Oui, c’est très dur. Franchement, j’ai vrillé, surtout pendant l’hiver. L’an dernier, je savais que le programme aurait besoin de temps, et je lui ai laissé du temps.

Mais je pensais qu’il faudrait six mois, pas deux ans, tu vois ? Donc aujourd’hui, j’en suis là… J’ai été très frustré cet hiver, et j’ai vraiment dû changer mon état d’esprit. J’ai dû adopter une autre mentalité. Jusqu’à présent, j’avais pour habitude d’aller me battre pour la victoire et de performer comme je l’ai toujours fait. Je sais que j’en suis toujours capable, et quand je regarde mes données physiques, je vois que je suis dans ma meilleure forme. Du coup, je me dis : « Pourquoi je n’y arriverais plus ? »

Mais la réalité, c’est qu’il y a d’autres facteurs à prendre en compte, et je dois les accepter.
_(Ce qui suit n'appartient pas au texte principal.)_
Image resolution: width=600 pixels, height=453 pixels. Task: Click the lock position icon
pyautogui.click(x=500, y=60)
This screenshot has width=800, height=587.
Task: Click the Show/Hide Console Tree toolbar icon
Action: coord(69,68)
Je dois changer mentalement, adopter une autre approche et voir comment on peut progresser, comment je peux retrouver ce qui me manque pour gagner à nouveau. Parce qu’à l’heure actuelle, clairement, je ne suis pas dans une position pour le faire.

Parlons du GP de Suisse. Pour vous, c’est top d’avoir ce GP en Suisse, mais j’ai quand même le sentiment qu’il existe des circuits avec un peu plus de potentiel que Frauenfeld. On a entendu des rumeurs, peut-être que tu en sais plus que moi, comme quoi Payerne pourrait revenir au calendrier. Ce serait fou, non ?

Oui, ce serait dingue. Déjà, tout mon respect aux organisateurs suisses, c’est incroyable ce qu’ils font pour réussir à organiser une course en Suisse. Mais oui, la piste, on le sait tous, elle est trop petite pour permettre de vraies belles courses. Alors oui, il y a aussi d’autres tracés du calendrier MXGP qui ne sont pas au niveau des Grands Prix, mais Frauenfeld reste quand même très petit pour le mondial.

Payerne, ce serait incroyable. Pour moi, c’est l’une des plus belles pistes au monde. C’est un vrai circuit de motocross, dans un cadre magnifique, grand, avec de beaux sauts. Ce serait fou. Ce serait le GP de Suisse dont on a vraiment besoin…

Tu arrives en fin de contrat en 2026, et décrocher un guidon n’est jamais simple. On a vu ce qu’il s’est passé avec Coldenhoff : 3e l’an dernier, et pas de guidon cette année. Même s’il aurait sans doute pu en trouver un, il a choisi de ne pas signer d’offres. Je sais que la saison n’a pas encore commencé, mais le fait que Glenn n’ait même pas eu de guidon cette année, est-ce que ça t’inquiète un peu pour l’avenir ?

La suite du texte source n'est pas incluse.